The Unfinished Song: Taboo (33 page)

How many History
tama
could they exchange?
The New Moon Raid.
The Battle of Lark Creek.
The Burning of the Boats.
The Slaughter of Arrow’s Run.
The Seal Kin Killings.
The Drowning of Far Field.
The Winter Night Attack.
The Rape of River Cove.
They showed no signs of stopping. Every dance by one side provoked the other side to prove they were the true aggrieved party. Back and back it went, each raid a retaliation for the raid before it, with no end in sight and no pointing finger to identify who had truly started it all or when.

He saw something else in the Patterns of magic too, something he had never noticed before. The
tama
performed by each side followed the regulations for human magic, with the dancers moving in straight lines and rows. But the rival Tavaedi troops lost the patience to wait for the other side to finish before they began, so soon both sets of dancers were performing their separate
tama
on the same stage at the same time.

Taken together, the dance lost its crisp linear design. The Blue and Yellow lights woven by the Tavaedies appeared to churn and swirl, like butter stirred in milk. Their unified dance resembled a circle. Two beings, immensely old, unspeakably powerful, shimmered at the rim, shifting shapes with the turn of the seasons: first, the Golden Bear of Summer devoured the Blue Salmon, then the Giant Blue Shark preyed on the Yellow Seal.
An endless cycle, an unbroken circle, a faery dance….

“Nargano, I think I understand now,” Kavio said. “The Blue and Yellow Patterns only make sense when seen together. The circle traps us into a Pattern without change, without exit. We can’t keep wasting lives on raid and retaliation a thousand times around the same ring. We have to be smarter than that. Is that what you meant?”
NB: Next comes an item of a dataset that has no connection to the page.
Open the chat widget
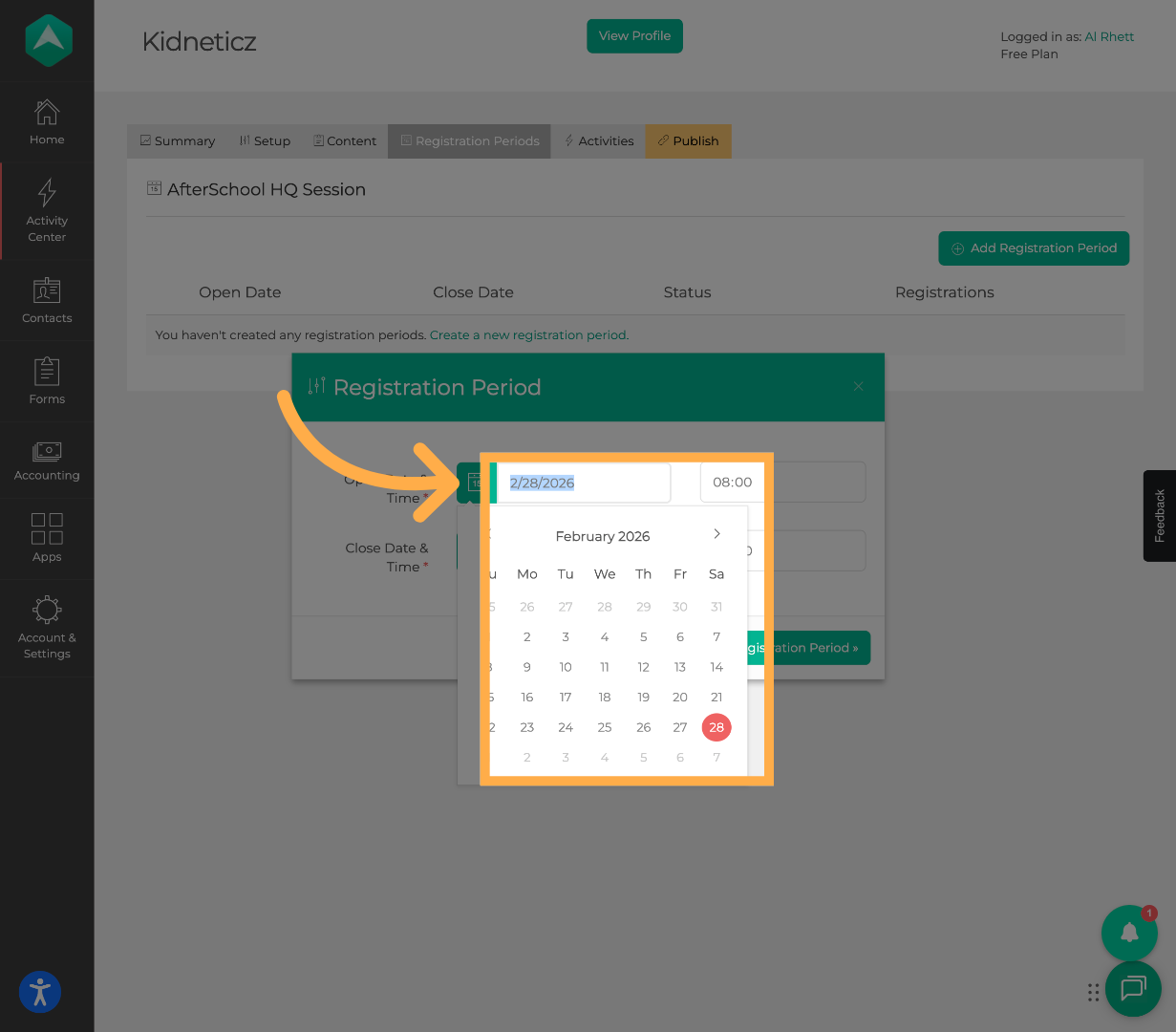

“No, that’s not at all what I meant. All I see is Blue,” said Nargano. “That’s all I want to see.”

“But our peoples are trapped in a deadly circle,” said Kavio. “When I began the journey that led me to Yellow Bear, I encountered a journey omen, a snake. Then, on the Naming Day for the Year, another serpent omen was found, Snake Eating Its Tail. I did not understand what these
omens  portended
, but now I think I do. The snake that bites its tail is trapped in an eternity of pain. We can behead that snake and escape the circle.”

Nargano leaned forward. “
Kavio,
let me ask you just one question.”

Dindi
 

Dindi leaned close to Gwenika on the pretext of reaching past her for another oyster on a stone platter past piles of gourd rinds and lobster shells.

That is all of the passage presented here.